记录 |
=-=-=

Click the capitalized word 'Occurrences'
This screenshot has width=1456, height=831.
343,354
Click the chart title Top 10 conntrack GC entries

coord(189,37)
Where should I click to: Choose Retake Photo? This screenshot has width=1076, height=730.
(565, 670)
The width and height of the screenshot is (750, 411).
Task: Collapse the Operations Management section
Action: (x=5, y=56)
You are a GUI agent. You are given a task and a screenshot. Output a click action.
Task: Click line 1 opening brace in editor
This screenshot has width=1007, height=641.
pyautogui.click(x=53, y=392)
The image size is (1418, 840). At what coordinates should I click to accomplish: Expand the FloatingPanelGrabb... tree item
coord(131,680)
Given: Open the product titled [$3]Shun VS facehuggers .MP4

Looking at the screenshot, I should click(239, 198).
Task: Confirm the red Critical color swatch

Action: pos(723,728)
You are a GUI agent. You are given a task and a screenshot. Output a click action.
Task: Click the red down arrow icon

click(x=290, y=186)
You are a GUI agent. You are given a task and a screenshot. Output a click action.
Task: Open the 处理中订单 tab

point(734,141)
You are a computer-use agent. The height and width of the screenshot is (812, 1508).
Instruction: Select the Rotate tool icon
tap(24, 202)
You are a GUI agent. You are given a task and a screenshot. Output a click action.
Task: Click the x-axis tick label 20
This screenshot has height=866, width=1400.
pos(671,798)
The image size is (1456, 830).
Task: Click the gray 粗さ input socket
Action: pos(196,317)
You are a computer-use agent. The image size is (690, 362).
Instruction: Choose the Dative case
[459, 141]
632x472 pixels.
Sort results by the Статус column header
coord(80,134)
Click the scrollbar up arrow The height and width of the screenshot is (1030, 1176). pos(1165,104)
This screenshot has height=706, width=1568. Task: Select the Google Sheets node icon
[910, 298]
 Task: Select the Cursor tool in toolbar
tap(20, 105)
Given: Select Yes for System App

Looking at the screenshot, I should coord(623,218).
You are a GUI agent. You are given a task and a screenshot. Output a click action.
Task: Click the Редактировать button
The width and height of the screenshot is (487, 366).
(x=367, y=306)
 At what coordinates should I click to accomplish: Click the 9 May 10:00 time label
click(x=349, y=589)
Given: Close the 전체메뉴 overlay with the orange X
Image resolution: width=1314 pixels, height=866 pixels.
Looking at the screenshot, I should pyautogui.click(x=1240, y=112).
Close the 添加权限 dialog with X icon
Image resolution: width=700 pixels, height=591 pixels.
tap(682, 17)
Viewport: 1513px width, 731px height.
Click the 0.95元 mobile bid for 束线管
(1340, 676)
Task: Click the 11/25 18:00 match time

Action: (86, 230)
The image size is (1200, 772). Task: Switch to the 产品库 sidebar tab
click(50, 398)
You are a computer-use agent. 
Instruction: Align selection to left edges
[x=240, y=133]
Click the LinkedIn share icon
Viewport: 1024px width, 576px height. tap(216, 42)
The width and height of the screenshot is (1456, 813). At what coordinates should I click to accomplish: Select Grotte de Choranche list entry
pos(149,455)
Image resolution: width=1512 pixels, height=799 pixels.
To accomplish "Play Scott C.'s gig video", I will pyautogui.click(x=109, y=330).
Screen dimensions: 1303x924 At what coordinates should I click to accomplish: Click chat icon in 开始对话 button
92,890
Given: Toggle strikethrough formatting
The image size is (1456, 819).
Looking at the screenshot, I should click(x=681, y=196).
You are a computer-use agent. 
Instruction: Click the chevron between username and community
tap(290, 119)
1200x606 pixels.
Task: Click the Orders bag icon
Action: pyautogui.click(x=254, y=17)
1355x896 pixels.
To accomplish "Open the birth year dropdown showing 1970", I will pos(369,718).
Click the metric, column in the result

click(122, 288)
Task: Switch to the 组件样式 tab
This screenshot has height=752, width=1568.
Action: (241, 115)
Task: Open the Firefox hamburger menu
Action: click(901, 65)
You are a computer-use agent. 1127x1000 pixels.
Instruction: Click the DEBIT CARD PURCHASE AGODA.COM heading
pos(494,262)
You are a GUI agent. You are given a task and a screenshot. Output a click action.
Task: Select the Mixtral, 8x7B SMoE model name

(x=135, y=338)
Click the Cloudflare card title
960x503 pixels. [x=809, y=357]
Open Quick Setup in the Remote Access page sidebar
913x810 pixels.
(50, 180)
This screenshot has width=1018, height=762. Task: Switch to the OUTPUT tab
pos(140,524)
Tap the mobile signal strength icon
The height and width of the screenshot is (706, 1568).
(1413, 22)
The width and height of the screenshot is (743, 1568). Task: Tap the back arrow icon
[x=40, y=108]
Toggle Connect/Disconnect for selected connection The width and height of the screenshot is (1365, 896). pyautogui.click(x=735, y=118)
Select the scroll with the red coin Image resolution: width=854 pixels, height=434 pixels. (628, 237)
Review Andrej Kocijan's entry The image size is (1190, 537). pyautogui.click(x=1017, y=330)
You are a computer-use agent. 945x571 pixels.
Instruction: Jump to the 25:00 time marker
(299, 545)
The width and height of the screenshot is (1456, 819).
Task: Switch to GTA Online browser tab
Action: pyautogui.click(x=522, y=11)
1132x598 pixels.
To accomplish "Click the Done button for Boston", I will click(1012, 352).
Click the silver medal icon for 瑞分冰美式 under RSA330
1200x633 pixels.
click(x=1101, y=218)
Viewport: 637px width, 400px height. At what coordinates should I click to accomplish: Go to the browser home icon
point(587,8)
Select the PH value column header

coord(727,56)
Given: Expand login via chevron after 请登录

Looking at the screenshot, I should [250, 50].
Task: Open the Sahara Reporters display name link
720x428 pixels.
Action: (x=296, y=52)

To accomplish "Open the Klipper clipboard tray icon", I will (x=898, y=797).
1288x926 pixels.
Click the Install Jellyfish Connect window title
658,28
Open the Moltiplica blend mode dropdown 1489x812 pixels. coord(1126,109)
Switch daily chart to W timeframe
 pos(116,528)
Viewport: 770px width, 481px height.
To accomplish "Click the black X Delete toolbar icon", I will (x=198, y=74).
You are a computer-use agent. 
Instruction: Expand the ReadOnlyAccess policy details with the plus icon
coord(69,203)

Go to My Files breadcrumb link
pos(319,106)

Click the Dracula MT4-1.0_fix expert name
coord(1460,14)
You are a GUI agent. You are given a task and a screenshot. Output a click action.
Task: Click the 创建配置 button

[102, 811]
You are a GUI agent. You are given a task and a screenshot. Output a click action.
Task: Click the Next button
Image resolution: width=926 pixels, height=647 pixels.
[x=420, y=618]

=-=-=

任务目标 |
将上面的条目原样重抄一遍，从含有“Click the chart”的那一行开始，到含有“Action: pos(723,728)”的那一行结束，首尾两行都要包括。

练习答案 |
Click the chart title Top 10 conntrack GC entries

coord(189,37)
Where should I click to: Choose Retake Photo? This screenshot has width=1076, height=730.
(565, 670)
The width and height of the screenshot is (750, 411).
Task: Collapse the Operations Management section
Action: (x=5, y=56)
You are a GUI agent. You are given a task and a screenshot. Output a click action.
Task: Click line 1 opening brace in editor
This screenshot has width=1007, height=641.
pyautogui.click(x=53, y=392)
The image size is (1418, 840). At what coordinates should I click to accomplish: Expand the FloatingPanelGrabb... tree item
coord(131,680)
Given: Open the product titled [$3]Shun VS facehuggers .MP4

Looking at the screenshot, I should click(239, 198).
Task: Confirm the red Critical color swatch

Action: pos(723,728)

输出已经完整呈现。